複写機遺産第07号

富士ゼロックス 2200

製造年 :1973年
方 式 :乾式電子写真方式
複写速度:A4 5枚/分 (最大B4)
所在地 :神奈川県南足柄市 富士フイルムビジネスイノベーション株式会社 技術歴史館(塚原研修所内)

【学会誌へのリンク】
59 巻 5 号 p. 501-503 (2020)
https://doi.org/10.11370/isj.59.501

「2200」は,富士ゼロックスが国内で初めて独自開発した乾式電子写真方式の事務用複写機である.1970年代初頭はゼロックス基本特許の有効期間が終了した時期で,各複写機・家電メーカーが続々と普通紙複写機を市場に送り出して本格的な競争時代の幕が開けた.日本でのみ発生した小型機市場の乱戦を征するため,富士ゼロックス自身による独自企画の独自商品として,世界最小の普通紙複写機に挑戦した.

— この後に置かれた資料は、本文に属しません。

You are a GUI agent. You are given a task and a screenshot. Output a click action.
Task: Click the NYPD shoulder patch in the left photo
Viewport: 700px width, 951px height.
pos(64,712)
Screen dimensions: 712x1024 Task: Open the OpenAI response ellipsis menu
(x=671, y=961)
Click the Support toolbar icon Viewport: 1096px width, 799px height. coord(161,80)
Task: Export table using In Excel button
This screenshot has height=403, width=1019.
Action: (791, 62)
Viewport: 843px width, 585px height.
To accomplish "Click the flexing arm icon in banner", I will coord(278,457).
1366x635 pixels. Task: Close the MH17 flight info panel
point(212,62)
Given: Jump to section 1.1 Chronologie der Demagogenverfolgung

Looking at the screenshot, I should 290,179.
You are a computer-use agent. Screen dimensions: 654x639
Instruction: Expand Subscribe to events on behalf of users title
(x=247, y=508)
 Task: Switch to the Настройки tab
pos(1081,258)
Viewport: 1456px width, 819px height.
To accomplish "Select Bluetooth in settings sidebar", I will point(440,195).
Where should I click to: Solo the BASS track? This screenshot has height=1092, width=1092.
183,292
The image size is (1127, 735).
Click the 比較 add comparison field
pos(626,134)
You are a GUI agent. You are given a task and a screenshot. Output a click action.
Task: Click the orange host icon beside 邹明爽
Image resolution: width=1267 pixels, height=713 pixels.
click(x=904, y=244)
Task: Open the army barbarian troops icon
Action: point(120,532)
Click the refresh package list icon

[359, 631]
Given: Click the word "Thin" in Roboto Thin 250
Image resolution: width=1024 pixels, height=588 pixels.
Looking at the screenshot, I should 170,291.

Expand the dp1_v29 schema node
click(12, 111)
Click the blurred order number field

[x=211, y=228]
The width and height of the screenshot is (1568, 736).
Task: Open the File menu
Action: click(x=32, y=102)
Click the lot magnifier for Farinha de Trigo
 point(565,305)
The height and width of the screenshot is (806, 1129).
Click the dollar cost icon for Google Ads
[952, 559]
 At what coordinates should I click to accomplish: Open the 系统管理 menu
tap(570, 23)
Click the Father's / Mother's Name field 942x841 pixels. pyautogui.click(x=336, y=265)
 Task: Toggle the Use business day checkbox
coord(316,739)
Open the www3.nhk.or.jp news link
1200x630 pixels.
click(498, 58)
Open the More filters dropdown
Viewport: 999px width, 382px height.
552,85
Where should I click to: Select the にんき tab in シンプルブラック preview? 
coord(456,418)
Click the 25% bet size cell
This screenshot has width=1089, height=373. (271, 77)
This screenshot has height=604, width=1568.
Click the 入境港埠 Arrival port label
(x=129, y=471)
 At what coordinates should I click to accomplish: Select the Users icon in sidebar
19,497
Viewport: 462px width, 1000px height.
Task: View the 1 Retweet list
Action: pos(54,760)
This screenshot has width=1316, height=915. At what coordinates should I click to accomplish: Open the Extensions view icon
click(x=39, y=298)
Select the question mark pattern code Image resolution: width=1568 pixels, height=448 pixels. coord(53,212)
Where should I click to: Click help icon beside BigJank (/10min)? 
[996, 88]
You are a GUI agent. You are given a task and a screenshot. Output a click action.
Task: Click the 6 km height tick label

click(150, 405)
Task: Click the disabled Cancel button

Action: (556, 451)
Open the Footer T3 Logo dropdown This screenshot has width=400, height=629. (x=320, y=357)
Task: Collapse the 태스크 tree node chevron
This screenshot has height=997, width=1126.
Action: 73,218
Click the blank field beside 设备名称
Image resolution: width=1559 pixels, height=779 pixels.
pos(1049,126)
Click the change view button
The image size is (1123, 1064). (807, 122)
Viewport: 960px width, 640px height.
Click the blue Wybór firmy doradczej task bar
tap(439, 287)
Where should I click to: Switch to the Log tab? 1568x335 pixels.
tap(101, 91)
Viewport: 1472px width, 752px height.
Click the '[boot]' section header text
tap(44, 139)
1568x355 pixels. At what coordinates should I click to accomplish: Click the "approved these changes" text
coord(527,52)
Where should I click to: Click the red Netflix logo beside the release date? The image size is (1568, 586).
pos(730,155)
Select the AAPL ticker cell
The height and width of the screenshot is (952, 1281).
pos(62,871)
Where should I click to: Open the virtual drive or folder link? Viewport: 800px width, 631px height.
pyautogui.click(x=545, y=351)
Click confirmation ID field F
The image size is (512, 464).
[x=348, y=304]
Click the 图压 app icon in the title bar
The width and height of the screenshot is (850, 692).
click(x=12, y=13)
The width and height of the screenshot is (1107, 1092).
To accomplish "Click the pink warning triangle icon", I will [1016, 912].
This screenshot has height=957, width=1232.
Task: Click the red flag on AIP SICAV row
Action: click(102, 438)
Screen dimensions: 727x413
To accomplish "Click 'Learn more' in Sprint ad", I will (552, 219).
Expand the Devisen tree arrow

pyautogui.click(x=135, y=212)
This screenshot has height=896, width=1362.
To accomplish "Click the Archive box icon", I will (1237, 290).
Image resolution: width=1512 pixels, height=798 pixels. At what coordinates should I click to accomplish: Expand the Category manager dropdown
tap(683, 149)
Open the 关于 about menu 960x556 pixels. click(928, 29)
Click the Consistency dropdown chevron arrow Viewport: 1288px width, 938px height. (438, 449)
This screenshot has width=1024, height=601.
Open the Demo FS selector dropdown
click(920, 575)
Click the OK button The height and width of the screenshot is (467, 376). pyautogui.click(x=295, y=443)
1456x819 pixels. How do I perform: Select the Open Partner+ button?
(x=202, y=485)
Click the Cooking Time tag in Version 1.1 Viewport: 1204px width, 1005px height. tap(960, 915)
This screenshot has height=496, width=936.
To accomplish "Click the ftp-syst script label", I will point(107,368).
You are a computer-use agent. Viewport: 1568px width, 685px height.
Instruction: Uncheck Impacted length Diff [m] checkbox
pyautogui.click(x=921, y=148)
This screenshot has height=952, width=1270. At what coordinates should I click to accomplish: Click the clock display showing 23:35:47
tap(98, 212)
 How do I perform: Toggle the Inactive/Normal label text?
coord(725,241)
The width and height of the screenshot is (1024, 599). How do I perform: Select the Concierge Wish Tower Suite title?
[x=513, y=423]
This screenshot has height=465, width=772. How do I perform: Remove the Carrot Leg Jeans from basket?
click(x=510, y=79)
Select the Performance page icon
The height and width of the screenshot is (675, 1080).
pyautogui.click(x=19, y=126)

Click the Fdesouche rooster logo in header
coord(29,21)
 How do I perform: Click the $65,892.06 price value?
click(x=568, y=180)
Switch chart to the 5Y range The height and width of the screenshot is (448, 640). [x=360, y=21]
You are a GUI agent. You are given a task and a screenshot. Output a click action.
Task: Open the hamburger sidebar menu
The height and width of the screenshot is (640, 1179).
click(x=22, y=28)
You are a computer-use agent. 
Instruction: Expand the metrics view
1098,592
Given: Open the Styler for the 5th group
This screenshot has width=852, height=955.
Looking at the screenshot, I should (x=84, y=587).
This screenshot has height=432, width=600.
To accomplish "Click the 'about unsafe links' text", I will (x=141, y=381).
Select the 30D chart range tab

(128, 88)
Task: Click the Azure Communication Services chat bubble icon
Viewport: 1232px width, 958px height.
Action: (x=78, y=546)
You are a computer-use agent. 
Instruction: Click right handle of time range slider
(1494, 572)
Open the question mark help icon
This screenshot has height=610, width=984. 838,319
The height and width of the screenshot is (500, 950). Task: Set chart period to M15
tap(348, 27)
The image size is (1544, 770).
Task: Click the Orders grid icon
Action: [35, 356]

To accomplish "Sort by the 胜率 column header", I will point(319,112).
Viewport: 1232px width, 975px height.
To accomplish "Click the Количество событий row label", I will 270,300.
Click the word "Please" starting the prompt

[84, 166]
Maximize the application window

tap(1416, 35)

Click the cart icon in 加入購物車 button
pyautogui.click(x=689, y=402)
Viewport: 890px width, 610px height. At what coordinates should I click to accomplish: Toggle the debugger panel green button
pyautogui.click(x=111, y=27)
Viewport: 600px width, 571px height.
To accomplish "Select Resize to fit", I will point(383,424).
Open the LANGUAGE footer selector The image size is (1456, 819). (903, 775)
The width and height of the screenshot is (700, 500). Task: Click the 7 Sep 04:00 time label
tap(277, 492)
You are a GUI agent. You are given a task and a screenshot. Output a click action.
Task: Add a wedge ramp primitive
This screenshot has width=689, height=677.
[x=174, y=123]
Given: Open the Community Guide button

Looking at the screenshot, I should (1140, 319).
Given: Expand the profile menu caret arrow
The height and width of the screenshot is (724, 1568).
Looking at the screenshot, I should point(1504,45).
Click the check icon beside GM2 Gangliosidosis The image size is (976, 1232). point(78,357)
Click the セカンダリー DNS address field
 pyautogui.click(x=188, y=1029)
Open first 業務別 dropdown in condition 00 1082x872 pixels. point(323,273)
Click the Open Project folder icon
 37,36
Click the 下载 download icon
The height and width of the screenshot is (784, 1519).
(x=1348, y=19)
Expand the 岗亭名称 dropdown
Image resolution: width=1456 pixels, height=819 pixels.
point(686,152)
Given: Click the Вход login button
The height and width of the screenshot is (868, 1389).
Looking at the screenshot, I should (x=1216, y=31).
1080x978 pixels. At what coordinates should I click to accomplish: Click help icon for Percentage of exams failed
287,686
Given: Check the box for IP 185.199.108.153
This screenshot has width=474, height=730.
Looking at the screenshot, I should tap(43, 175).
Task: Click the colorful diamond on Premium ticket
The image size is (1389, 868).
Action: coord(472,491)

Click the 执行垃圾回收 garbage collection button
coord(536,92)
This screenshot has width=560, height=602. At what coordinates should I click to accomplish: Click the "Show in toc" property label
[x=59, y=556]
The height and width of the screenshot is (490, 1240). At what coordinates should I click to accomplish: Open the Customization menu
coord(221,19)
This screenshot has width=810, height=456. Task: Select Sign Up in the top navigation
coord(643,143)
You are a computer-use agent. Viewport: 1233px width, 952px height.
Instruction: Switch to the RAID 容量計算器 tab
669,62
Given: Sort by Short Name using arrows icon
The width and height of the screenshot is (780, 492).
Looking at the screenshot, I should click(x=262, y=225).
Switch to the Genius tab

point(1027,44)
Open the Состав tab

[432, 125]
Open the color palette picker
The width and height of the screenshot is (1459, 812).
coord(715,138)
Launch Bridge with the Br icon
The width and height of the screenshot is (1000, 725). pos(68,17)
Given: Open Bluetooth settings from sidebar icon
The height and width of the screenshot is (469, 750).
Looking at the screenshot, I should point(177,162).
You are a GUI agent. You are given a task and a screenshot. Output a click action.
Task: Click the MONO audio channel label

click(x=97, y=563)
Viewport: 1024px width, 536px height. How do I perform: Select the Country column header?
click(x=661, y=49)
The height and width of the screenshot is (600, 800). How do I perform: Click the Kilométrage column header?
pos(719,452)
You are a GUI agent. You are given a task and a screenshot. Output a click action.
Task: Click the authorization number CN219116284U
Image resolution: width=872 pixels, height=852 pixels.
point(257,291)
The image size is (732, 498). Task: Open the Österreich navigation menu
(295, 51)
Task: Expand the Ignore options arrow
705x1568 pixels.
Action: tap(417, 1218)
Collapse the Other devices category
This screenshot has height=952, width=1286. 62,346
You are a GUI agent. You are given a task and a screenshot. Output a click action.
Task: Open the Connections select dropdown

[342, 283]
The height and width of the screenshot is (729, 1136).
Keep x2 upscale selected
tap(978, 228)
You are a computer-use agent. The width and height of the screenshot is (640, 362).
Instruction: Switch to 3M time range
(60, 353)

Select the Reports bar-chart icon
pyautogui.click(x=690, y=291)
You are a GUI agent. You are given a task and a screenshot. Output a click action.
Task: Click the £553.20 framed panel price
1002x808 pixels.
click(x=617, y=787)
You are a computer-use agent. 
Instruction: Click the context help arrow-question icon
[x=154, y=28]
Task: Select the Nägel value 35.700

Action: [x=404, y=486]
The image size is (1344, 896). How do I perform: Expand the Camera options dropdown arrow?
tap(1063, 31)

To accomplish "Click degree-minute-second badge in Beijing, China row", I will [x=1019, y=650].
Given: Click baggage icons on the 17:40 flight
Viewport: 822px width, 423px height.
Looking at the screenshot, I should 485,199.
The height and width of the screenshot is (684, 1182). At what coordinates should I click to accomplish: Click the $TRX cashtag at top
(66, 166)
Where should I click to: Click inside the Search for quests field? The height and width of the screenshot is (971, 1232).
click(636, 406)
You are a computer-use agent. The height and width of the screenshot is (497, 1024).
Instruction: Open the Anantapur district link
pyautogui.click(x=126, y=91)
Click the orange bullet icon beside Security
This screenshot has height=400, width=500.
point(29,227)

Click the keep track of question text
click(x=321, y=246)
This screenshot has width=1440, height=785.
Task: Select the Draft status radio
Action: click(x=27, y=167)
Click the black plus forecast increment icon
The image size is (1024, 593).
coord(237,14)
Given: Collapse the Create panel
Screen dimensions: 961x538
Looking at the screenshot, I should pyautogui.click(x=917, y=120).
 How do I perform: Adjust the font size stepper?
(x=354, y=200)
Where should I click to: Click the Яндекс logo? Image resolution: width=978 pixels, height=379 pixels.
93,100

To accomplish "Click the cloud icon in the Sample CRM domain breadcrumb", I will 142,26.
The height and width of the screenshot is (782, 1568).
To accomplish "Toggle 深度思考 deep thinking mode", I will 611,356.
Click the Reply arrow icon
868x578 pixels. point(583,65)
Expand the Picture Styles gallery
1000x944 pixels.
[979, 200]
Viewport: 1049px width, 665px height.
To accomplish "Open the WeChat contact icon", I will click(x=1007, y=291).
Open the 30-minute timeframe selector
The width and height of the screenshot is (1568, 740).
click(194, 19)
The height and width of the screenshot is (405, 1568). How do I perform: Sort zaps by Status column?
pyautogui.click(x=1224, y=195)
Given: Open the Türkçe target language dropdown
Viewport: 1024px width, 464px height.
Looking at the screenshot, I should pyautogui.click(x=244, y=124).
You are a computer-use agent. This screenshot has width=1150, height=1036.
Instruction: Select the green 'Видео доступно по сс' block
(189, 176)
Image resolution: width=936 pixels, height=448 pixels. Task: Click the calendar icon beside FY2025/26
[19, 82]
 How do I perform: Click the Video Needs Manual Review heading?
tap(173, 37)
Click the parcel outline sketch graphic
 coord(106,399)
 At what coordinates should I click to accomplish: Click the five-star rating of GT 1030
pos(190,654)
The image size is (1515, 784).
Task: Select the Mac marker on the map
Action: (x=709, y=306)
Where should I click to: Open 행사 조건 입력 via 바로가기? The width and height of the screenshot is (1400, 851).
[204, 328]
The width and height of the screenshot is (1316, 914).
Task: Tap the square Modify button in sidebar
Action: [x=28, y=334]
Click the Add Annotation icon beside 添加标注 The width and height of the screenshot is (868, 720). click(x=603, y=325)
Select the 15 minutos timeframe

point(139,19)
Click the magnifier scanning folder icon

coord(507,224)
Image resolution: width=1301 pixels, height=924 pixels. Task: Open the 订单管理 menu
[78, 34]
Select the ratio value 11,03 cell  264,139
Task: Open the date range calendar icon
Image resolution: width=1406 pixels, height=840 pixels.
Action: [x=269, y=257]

前任機「813」をベースとして,小型化を図るべく,①はがきからB4サイズ,②用紙自動供給,③構造の簡素化・ユニット化・軽量化・無調整化などの新たな特徴を盛り込んで開発された.カスケード現像に必要なデベロッパー・コンベアを廃したパドル・ホイール式現像ユニットを採用してハウジングの小型化を図り,幅55cm×奥行50cm×高さ35cmと普通紙複写機として当時世界最小サイズの筐体を実現した.さらに,リボン・フューザーによるクイックスタートでウォームアップ・タイムをゼロとした.移動式原稿台を採用し,コピー速度は1分間に5枚,B4原稿の等倍コピーが可能である.

また,生産に関しては,従来の台車手送り方式による流れ作業ではなく,富士ゼロックスでは初となるパレットコンベアーを採用し,作業時間の安定化,生産スペースの削減などに貢献した.